* _What to work on_
Find each line of the entries with the string "المنشآت", please, and copy it.

* _Records to process_
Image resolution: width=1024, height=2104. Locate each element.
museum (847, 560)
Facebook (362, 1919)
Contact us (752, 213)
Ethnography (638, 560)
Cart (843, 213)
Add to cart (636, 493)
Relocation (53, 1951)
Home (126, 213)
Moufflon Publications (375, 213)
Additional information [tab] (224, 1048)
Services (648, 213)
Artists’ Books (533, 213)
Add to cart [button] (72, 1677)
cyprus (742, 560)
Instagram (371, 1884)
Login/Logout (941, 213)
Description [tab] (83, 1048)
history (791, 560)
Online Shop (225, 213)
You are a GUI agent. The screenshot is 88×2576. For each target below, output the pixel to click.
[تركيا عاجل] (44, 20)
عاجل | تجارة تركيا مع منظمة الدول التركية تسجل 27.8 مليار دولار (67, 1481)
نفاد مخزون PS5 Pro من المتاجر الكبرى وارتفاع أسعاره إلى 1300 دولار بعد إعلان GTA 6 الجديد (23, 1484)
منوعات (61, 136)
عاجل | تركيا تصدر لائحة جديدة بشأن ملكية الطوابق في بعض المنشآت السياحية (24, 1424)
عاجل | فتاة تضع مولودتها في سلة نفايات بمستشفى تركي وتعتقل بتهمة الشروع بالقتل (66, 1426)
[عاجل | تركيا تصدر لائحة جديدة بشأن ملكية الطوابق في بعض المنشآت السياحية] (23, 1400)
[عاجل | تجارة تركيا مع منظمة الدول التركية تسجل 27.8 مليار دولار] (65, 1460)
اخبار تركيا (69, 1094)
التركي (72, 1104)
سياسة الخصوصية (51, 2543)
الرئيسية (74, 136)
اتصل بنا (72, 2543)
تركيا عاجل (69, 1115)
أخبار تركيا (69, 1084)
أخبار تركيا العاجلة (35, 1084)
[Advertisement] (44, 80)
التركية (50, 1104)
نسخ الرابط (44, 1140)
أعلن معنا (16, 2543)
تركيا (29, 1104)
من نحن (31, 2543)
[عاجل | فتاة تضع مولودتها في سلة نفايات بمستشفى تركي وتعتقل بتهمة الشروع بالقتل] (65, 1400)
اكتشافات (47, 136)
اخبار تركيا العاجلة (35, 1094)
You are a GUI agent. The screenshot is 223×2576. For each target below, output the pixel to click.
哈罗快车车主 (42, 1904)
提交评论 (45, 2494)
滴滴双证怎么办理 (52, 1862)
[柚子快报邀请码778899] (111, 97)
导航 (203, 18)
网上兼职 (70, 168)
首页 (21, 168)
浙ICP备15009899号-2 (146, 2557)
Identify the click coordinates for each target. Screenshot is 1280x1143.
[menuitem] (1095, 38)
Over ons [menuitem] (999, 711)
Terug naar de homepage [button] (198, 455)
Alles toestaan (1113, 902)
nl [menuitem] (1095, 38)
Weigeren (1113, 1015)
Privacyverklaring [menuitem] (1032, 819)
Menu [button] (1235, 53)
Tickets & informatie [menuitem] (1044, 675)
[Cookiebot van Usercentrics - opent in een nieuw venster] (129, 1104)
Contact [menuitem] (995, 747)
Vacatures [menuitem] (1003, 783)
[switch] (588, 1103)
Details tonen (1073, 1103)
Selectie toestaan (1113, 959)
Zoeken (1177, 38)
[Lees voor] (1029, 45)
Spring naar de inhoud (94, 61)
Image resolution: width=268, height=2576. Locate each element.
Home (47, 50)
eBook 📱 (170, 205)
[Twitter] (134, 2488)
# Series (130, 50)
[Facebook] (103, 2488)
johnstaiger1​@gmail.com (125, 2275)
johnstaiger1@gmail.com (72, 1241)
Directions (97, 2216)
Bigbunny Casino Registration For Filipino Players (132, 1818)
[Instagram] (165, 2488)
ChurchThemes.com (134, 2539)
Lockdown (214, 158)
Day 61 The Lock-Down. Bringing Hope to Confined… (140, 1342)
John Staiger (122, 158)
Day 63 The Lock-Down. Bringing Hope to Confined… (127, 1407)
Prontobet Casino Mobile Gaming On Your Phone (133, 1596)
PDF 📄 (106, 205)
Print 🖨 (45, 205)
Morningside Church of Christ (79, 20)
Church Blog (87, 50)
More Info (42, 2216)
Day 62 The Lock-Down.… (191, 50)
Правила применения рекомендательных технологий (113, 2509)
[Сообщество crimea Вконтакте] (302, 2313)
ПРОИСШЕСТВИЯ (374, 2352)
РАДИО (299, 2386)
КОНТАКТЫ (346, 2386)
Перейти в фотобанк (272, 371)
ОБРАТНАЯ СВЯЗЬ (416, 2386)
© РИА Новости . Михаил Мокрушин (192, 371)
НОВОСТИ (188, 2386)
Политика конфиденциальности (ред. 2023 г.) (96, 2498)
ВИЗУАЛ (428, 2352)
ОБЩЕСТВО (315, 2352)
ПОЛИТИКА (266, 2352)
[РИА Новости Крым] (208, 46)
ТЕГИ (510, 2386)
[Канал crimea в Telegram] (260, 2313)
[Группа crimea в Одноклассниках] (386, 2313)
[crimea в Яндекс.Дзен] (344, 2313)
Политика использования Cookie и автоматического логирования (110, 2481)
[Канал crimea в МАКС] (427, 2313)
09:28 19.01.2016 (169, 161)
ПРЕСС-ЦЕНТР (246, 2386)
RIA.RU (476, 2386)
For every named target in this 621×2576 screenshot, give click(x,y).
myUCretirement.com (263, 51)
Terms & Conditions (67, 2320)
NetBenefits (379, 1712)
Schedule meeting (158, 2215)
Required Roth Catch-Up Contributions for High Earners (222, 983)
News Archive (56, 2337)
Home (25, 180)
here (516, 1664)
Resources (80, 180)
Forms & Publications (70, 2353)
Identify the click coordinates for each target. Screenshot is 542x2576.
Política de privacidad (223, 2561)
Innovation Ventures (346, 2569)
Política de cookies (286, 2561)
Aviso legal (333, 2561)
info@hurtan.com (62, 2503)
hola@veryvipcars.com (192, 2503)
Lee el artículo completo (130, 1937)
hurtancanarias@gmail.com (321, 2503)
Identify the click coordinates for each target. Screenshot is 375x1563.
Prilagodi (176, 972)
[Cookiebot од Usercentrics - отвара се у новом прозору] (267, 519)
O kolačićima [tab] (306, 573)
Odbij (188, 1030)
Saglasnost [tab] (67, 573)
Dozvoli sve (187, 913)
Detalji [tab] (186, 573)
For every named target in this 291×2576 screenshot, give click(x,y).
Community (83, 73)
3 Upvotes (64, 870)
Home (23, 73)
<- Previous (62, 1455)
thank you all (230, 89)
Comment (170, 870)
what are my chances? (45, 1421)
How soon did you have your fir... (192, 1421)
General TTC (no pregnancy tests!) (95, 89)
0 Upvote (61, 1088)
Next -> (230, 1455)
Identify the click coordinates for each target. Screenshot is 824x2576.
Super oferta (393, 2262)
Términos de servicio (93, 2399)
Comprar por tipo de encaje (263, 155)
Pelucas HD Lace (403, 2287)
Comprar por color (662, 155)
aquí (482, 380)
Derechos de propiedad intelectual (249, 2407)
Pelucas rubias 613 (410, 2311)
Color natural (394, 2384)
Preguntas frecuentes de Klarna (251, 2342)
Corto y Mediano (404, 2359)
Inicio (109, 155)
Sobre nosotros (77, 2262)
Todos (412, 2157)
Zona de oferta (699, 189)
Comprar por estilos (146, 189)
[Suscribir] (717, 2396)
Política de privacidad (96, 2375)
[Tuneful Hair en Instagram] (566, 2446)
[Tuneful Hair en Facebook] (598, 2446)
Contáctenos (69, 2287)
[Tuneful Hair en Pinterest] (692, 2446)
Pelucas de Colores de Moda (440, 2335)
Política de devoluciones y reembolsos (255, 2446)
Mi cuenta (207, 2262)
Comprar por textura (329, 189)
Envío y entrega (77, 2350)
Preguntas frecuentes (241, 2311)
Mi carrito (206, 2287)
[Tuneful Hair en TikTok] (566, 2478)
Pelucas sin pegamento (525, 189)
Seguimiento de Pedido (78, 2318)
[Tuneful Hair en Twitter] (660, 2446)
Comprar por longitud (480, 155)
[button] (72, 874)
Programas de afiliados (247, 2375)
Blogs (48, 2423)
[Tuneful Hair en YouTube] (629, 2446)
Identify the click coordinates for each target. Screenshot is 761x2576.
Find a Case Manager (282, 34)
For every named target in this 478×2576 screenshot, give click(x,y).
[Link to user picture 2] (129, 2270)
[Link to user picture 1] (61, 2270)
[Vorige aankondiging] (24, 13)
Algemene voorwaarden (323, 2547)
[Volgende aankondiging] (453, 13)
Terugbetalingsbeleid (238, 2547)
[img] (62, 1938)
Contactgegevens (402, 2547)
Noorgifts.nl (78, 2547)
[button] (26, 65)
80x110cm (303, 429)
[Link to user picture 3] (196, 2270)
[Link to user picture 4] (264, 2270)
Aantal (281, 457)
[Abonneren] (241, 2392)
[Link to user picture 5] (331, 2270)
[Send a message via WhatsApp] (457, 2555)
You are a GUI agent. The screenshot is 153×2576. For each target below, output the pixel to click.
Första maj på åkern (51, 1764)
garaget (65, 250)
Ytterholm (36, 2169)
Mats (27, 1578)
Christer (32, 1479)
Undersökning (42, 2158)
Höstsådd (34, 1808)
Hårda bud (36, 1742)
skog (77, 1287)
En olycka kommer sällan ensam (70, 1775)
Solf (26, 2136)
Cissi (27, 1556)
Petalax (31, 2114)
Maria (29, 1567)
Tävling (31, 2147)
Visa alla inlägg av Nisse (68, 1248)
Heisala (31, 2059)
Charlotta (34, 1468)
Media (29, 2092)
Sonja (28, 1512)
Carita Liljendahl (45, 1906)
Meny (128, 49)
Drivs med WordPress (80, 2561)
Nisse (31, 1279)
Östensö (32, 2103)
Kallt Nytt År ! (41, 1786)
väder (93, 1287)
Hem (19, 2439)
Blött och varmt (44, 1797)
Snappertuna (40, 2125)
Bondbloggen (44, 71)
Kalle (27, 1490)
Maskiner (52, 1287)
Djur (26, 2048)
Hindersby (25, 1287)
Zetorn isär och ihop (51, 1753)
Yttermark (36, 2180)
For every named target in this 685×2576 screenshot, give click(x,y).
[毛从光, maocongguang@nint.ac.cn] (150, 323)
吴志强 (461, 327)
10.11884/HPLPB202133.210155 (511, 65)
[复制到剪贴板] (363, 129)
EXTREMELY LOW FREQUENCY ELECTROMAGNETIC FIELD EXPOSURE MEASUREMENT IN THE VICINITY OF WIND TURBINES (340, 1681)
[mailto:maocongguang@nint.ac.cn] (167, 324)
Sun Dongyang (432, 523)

* _Solution to the exercise_
عاجل | تركيا تصدر لائحة جديدة بشأن ملكية الطوابق في بعض المنشآت السياحية (24, 1424)
[عاجل | تركيا تصدر لائحة جديدة بشأن ملكية الطوابق في بعض المنشآت السياحية] (23, 1400)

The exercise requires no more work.